I'm running into a strange issue with the unpack() function. I have a command which produces output in binary format which I'm trying to unpack into a hex string for parsing, printing, etc..
It appears that unpack() is removing a byte from the binary data when the hex string is created and I can't figure out why.
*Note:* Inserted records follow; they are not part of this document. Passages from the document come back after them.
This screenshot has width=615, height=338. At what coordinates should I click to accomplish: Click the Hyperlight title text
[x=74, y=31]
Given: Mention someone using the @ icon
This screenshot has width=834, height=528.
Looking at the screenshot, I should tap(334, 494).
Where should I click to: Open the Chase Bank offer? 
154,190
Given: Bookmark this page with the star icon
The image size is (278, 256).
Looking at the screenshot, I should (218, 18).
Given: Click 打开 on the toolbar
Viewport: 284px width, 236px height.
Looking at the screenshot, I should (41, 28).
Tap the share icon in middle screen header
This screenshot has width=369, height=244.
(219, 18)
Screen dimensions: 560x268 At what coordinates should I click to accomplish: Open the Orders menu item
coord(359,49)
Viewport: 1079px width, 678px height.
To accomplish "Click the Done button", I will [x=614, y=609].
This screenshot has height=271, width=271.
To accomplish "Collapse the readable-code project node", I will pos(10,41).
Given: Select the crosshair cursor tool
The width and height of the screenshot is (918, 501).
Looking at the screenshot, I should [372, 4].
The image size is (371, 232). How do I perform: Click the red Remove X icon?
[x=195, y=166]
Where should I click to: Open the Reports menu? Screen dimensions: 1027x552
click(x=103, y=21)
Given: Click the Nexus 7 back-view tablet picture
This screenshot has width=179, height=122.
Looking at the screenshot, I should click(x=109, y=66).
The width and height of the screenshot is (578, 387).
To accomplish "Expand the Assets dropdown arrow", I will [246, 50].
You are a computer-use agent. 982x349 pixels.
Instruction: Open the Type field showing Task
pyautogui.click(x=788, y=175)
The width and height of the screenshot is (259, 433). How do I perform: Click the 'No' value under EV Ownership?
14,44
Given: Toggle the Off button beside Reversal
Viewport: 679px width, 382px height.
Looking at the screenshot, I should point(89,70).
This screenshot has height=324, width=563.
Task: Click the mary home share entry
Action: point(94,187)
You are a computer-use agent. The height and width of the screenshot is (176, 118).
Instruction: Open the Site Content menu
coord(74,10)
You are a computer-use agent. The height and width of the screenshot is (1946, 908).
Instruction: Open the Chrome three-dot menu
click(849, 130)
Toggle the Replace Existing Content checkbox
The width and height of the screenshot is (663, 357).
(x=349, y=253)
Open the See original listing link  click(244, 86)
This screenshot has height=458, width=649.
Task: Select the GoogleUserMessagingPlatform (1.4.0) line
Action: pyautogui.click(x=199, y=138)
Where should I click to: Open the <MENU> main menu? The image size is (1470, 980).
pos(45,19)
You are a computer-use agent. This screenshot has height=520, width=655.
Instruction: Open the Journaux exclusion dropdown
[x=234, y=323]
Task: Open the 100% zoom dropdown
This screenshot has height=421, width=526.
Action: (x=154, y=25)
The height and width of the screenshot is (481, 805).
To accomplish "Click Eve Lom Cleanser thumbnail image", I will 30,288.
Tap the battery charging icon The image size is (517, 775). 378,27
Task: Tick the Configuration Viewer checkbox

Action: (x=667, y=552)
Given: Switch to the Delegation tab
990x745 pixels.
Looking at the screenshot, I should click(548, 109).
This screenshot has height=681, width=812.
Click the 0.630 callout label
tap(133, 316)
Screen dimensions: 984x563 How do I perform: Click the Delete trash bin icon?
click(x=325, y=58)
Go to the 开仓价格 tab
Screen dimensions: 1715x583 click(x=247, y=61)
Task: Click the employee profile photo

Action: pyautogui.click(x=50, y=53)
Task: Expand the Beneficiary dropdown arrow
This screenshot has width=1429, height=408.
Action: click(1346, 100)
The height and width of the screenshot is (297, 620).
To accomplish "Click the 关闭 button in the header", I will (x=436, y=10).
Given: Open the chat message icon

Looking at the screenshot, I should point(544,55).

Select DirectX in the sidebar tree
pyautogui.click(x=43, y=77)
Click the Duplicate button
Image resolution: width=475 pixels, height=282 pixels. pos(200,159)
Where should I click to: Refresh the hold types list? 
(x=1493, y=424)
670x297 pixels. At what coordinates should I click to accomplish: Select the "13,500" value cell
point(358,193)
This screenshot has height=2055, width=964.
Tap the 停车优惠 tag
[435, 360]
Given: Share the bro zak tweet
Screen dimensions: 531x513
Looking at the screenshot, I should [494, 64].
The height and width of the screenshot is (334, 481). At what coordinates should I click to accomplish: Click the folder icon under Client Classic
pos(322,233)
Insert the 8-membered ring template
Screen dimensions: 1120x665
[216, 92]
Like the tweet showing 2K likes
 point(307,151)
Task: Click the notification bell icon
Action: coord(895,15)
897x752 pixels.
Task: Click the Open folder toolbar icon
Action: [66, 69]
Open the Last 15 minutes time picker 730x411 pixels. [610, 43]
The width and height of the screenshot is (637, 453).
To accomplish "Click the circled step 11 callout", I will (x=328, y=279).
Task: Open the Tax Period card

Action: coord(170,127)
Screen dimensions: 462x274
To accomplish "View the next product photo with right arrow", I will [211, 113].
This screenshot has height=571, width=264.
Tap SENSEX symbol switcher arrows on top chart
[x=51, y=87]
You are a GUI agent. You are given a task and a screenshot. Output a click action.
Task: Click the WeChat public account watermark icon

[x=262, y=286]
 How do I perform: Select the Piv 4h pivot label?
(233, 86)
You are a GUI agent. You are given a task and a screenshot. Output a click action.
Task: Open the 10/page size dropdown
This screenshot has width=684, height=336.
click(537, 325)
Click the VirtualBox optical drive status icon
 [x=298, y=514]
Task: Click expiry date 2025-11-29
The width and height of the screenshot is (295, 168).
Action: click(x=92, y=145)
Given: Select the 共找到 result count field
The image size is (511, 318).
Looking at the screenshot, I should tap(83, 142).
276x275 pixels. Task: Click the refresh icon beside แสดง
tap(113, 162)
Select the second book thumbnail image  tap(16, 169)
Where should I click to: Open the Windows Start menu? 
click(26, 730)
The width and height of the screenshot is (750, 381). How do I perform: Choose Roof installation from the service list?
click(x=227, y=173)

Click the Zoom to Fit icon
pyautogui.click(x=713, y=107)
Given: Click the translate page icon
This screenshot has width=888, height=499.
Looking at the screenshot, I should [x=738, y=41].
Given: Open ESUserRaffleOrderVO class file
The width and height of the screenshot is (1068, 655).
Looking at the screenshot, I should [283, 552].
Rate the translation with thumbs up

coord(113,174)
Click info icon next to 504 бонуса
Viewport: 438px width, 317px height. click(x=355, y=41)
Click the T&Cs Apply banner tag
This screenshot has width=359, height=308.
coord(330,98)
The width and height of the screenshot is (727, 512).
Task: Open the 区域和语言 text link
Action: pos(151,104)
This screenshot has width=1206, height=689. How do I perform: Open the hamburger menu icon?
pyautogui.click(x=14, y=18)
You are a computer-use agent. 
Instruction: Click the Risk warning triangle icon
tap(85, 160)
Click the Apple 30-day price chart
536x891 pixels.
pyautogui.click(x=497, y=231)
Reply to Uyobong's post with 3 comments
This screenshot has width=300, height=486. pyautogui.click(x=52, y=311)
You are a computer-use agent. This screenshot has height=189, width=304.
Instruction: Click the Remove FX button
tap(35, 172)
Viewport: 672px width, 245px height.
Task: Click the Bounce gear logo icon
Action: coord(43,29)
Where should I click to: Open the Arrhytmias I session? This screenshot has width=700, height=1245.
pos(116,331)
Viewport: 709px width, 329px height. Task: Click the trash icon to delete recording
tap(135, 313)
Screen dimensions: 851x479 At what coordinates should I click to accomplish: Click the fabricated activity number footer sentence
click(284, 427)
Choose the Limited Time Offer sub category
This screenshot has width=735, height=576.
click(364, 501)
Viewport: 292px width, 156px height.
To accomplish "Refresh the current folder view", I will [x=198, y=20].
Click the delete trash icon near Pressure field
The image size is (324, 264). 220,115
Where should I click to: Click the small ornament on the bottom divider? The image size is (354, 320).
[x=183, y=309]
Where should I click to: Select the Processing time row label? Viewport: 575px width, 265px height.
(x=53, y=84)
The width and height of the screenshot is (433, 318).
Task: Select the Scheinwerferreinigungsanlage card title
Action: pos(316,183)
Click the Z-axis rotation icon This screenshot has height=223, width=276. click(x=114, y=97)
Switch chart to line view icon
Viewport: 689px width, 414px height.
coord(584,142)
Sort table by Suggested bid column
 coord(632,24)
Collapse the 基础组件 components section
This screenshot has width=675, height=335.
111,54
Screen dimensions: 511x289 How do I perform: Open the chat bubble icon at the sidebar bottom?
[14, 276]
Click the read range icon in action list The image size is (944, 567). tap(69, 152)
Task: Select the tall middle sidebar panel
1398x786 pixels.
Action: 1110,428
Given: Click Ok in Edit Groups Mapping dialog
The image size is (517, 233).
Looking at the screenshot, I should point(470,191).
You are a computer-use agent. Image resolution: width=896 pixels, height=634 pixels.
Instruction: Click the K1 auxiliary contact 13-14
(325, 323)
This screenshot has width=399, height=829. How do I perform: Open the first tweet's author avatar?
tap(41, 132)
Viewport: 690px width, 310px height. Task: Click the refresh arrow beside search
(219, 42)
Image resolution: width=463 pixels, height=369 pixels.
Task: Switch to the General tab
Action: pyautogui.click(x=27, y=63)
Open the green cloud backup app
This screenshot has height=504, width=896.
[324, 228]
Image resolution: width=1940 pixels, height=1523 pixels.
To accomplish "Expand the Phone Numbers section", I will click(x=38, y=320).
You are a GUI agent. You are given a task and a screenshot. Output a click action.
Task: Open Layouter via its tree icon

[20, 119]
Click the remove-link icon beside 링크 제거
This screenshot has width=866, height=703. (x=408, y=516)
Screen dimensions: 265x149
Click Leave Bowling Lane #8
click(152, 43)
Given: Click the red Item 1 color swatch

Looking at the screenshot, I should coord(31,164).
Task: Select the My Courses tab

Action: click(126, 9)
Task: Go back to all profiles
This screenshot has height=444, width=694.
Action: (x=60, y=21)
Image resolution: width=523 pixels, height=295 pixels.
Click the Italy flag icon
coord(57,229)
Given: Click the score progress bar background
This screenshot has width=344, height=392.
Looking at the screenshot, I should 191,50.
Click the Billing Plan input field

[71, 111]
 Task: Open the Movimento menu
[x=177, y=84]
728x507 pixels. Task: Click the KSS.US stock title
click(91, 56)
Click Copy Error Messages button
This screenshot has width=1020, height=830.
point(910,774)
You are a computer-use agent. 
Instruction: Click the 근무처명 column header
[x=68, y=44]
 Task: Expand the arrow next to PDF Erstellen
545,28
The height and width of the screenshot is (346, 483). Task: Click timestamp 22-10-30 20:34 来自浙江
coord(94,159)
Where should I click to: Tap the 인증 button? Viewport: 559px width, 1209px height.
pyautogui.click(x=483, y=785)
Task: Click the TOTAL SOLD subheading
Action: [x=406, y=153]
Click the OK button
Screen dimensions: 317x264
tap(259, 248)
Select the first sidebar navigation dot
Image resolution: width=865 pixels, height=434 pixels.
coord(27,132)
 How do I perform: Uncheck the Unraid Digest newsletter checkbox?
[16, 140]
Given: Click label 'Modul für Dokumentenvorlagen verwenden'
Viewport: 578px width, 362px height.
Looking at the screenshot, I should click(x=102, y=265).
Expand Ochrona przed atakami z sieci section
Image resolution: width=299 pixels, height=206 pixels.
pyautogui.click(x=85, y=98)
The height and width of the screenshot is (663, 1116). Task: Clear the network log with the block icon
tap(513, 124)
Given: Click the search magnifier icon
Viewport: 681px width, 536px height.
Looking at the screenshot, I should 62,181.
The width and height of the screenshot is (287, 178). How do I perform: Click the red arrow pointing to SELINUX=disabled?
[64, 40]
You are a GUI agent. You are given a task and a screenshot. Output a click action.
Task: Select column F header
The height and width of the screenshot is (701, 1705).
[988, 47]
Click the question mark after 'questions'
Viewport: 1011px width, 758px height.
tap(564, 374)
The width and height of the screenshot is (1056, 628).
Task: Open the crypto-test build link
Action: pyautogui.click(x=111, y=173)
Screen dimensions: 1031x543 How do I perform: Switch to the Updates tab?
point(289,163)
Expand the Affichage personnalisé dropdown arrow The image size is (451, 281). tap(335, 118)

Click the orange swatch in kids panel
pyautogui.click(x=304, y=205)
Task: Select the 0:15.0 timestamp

I put a small test script together to play around with it a bit and can work around it by writing the binary data to a file first then reading it back in but it seems quite bizarre that doing it the 2 ways would yield different results
use strict;
my $data = qx{sg_logs --page=0x34,1 pd1 -H -r > temp.bin};
$data = qx{sg_logs --page=0x34,1 pd1 -H -r };
$data = unpack("H*", $data);
open OUTFILE1, ">", "outfile1.txt" or die $!;
print "unpacked1: ".$data."\n";
print OUTFILE1 $data;
close OUTFILE1;
open FILE, "temp.bin" or die $!;
binmode FILE;
open OUTFILE2, ">", "outfile2.txt" or die $!;
while (<FILE>) {
print "unpacked2: ".unpack('H*', $_ )."\n";
print OUTFILE2 unpack('H*', $_);
}
close (FILE);
close (OUTFILE2);
When I inspect the 2 output files created, outfile1.txt is always missing a byte in the same location ( 55th byte ) vs. outfile2.txt and of course, it's a byte I'm particularly interested in when parsing the results :) Comparing the 2 file sizes also shows the 2byte difference. Any help would be greatly appreciated!